By a MetNews Staff Writer


The California Supreme Court yesterday unanimously affirmed the death sentence imposed on a parolee who murdered an Oakland woman while robbing her residence

Justice Carol Corrigan rejected challenges to the conviction of Grayland Winbush, and to the death penalty, including the defendant’s claim that prosecutors challenged potential jurors who were black on account of their race.

Winbush was a 19-year-old Berkeley resident when 20-year-old Erika Beeson was killed in the apartment she shared with Mario Botello, who was out Christmas shopping at the time. Winbush, who had been released from the Youth Authority 10 days earlier, reportedly committed the murder just hours after the ankle bracelet he was required to wear as a condition of his parole stopped transmitting.

Winbush knew Botello as a childhood friend of co-defendant Norman Patterson, whose sister was married to Winbush’s brother, according to testimony. Patterson was convicted in a joint trial with Winbush and sentenced to life imprisonment without parole.

Prosecutors presented evidence that the pair stole a shotgun, $300 and some stereo equipment, and strangled and stabbed Beeson.
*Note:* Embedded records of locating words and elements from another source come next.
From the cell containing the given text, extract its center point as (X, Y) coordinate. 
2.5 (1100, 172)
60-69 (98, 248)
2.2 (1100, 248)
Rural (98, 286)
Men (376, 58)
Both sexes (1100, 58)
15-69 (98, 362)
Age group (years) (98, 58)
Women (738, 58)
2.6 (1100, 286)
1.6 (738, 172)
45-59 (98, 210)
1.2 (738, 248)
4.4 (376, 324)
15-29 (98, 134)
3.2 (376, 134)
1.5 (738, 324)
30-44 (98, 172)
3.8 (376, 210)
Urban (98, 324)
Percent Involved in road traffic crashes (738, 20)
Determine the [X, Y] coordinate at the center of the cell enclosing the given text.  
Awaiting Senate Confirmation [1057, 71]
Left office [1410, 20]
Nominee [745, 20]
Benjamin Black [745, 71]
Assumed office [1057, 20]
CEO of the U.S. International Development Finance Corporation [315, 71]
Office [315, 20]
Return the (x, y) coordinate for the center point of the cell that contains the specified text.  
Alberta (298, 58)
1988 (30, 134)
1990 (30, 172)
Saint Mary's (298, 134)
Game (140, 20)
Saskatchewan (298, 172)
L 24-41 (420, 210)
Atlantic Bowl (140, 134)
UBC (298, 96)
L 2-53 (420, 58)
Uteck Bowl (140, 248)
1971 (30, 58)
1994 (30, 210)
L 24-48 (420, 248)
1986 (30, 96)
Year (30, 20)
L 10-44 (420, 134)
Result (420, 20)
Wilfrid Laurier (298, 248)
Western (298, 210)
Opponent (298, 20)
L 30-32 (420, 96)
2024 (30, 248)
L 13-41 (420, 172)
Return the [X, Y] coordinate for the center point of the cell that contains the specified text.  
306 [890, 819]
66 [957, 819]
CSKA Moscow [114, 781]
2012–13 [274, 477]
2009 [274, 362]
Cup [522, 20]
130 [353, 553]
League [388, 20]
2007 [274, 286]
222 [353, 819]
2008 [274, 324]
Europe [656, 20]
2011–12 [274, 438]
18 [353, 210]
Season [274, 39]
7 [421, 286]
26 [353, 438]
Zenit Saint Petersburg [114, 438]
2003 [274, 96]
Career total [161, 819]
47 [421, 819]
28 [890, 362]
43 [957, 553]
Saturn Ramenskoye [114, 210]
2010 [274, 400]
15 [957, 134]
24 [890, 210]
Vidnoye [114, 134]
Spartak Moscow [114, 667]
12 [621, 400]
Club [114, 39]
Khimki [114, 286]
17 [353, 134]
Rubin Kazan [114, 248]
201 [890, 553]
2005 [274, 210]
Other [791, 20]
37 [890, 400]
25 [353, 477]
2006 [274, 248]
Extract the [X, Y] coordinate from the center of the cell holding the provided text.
Patterson, after being arrested in connection with another crime, confessed to the killing and implicated Winbush.

Winbush’s appeal emphasized a claim that prosecutors improperly exercised three peremptory challenges against African Americans because of race, resulting in a jury that did not include a single black juror or alternate. Alameda Superior Court Judge Jeffrey W. Horner denied the defense challenges, concluding that prosecutors had given non-pretextual, race-neutral reasons for the strikes.
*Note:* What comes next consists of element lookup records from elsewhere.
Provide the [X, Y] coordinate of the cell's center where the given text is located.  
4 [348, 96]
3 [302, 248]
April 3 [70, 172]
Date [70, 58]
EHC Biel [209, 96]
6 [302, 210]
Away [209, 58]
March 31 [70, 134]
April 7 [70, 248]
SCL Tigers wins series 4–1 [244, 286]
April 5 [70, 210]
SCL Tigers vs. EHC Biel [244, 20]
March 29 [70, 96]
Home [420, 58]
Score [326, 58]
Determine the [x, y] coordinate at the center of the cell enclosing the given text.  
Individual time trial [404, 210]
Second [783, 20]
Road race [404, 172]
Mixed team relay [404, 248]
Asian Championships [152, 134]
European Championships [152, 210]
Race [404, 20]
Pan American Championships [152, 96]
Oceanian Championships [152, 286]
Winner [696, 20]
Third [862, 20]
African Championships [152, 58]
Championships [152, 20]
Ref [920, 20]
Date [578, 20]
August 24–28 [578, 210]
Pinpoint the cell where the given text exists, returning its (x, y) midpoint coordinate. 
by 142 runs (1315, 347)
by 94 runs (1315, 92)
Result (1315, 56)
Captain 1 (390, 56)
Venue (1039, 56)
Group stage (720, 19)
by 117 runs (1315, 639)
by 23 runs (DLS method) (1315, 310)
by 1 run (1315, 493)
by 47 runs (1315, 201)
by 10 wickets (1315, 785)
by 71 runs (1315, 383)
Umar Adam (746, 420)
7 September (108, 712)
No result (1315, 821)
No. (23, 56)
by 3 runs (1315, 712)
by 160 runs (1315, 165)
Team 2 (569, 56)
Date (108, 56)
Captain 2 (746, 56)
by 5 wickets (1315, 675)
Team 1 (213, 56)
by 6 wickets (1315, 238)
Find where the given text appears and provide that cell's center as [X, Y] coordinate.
One panelist, they said, was stricken because he had expressed ambivalent feelings about the death penalty, and seemed unfriendly toward law enforcement. The others expressed views that the criminal justice system treats indigent defendants and minorities less favorably than others, and one of them had served as foreperson of a hung jury.
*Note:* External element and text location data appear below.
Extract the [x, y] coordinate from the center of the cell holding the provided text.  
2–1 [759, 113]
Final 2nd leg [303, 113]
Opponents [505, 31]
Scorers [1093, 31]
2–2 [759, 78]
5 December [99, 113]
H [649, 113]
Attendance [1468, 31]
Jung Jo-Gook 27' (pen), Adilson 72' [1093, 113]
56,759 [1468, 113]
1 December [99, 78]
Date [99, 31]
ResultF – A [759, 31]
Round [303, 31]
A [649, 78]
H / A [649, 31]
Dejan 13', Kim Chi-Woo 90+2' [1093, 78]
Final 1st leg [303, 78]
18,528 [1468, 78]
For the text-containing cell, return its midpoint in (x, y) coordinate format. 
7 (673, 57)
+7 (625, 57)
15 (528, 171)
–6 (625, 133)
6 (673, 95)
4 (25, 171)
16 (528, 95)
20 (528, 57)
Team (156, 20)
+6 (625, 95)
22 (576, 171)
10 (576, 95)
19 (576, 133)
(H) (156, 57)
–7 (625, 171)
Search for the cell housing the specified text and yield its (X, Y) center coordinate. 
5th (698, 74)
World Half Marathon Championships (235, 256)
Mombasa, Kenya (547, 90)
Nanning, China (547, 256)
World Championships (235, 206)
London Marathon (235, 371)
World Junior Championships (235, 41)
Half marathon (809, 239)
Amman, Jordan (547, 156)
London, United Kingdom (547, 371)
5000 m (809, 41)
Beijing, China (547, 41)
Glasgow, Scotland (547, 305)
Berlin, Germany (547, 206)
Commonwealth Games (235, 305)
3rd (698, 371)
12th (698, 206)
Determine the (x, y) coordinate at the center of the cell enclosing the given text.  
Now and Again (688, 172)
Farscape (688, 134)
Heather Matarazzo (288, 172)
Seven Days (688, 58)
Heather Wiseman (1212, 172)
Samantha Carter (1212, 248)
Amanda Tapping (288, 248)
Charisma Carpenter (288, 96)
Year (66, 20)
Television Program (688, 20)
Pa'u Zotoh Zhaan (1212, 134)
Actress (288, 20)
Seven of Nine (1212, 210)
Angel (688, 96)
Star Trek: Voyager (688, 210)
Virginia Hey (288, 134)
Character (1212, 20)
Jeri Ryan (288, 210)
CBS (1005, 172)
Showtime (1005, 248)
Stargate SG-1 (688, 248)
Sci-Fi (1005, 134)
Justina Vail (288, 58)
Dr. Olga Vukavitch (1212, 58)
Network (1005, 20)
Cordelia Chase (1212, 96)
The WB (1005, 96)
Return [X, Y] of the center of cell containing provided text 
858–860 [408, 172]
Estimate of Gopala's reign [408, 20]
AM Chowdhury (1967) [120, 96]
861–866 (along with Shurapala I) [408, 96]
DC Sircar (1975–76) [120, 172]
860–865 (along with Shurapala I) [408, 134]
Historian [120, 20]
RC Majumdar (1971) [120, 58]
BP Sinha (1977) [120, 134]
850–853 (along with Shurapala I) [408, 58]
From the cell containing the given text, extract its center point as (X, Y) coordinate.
Corrigan said Horner’s evaluation of the strikes was reasonable, rejecting the claim that the views of the stricken jurors were similar to those of jurors whom the prosecutors accepted. While the stricken panelists were not the only ones who expressed concerns about the treatment of minorities, their responses to other questions would have led a reasonable prosecutor to believe they were more likely to convict, for reasons having nothing to do with race, the justice concluded.

The case is People v. Winbush, 17 S.O.S. 369.